Understanding the huge range of benefits for mind, body and spirit that can be unlocked through exercising is a great way to motivate you to take that first step and do that first session, whether it be running or yoga, which is why we have written these articles to help you better understand the connections between exercise and a healthy body and mind
We’ve compiled some of the key benefits below to try and help give you that motivational push to get you started on your own training plan
The benefits of exercise for your body and mind
Exercising to help with weight loss
Many people when asked about their weight say that they would like to either lose weight or maintain their current weight. Exercising regularly is a great answer to this - every single time you go out walking, running, or to the gym, you’re burning calories. Match this with a good diet and you’ll end up consuming less than what you’re burning off doing all those exercises you love to hate!

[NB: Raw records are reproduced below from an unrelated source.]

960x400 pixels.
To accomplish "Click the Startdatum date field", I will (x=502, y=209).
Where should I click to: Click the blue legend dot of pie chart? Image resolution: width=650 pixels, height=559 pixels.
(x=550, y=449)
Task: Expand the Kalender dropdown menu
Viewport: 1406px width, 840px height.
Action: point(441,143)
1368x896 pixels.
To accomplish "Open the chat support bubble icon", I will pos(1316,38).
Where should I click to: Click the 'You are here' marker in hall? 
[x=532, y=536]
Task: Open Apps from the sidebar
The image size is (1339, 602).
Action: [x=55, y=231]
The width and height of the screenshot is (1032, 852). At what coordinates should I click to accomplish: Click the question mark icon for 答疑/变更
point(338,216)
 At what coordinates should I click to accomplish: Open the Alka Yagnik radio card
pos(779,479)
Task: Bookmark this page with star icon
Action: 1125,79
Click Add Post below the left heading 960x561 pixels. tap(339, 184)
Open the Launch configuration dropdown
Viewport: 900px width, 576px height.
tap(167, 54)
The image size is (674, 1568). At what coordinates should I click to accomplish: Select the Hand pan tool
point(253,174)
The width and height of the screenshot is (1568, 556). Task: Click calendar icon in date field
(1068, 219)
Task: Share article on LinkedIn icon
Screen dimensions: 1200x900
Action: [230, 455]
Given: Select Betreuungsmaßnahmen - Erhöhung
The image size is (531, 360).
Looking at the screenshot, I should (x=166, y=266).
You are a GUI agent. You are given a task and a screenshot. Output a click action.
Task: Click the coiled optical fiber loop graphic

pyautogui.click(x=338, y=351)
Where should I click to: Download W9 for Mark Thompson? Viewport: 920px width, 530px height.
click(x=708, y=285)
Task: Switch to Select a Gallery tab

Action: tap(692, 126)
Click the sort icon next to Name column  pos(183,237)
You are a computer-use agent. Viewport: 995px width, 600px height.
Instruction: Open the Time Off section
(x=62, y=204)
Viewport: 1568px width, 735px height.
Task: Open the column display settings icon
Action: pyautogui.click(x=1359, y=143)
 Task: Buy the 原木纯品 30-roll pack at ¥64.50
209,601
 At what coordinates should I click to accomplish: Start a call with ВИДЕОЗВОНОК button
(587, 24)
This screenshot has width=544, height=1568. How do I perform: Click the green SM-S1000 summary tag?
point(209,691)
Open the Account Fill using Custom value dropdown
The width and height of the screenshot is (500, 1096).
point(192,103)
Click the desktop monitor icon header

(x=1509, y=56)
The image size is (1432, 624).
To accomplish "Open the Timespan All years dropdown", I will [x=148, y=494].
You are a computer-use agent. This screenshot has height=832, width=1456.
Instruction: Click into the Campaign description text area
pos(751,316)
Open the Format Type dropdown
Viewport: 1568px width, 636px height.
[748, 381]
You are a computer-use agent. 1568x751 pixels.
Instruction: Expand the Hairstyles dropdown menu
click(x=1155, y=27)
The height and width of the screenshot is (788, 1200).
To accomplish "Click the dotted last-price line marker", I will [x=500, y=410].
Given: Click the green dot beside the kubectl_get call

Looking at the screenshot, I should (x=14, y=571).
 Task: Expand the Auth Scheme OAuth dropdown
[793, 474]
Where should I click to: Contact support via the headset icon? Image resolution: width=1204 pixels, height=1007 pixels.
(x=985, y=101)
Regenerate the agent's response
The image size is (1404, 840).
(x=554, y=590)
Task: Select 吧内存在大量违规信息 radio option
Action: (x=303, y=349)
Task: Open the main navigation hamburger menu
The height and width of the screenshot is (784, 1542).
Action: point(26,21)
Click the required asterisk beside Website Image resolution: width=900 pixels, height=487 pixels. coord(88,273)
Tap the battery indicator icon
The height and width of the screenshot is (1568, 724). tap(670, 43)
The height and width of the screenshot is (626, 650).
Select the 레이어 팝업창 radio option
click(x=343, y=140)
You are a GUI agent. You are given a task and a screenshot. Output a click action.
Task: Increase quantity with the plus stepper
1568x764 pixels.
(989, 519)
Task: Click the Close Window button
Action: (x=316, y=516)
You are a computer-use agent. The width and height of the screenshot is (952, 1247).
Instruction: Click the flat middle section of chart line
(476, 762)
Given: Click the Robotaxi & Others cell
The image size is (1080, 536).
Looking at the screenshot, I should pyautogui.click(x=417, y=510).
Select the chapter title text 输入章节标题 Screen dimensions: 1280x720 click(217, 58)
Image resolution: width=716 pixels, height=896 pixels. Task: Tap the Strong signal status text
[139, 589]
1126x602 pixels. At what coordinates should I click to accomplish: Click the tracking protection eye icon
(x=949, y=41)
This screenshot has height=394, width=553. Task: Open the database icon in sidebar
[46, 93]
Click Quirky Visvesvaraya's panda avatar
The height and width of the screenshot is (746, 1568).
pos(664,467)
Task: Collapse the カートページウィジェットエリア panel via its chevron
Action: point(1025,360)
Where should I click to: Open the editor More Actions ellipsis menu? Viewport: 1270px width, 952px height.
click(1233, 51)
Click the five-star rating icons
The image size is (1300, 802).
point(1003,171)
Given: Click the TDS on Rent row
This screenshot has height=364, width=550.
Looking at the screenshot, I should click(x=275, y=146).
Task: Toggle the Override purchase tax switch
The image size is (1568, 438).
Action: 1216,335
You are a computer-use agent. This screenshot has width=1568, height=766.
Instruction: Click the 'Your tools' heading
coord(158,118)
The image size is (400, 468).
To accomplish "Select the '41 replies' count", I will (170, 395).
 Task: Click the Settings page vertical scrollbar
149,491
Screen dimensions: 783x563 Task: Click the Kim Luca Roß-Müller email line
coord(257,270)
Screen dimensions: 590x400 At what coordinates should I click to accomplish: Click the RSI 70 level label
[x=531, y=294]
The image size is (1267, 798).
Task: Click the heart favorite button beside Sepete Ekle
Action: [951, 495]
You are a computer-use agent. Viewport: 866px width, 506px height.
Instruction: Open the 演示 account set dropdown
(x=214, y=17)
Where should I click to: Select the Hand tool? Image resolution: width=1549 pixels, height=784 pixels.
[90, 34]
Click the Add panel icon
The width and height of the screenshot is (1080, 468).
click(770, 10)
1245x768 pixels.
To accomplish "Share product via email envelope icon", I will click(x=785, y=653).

Improving mental health and making you feel happier
Mental health is a key issue that is, quite rightly, being brought more into discussion recently. Whether the subject of mental health is something that has come up in your working life, personal life or both, we all know someone that has been affected, and it’s great that people are beginning to talk more openly about a topic that deserves some much-needed attention, without fear of stigma.
Taking part in fitness can really help with your mental health, and it's proven to actually make you feel happier. Hormones called endorphins are released when you do any form of exercise, and they trigger a similar reaction to morphine within your body, leaving you feeling happier. Taking part in regular exercise can also help to reduce stress and feelings of depression too.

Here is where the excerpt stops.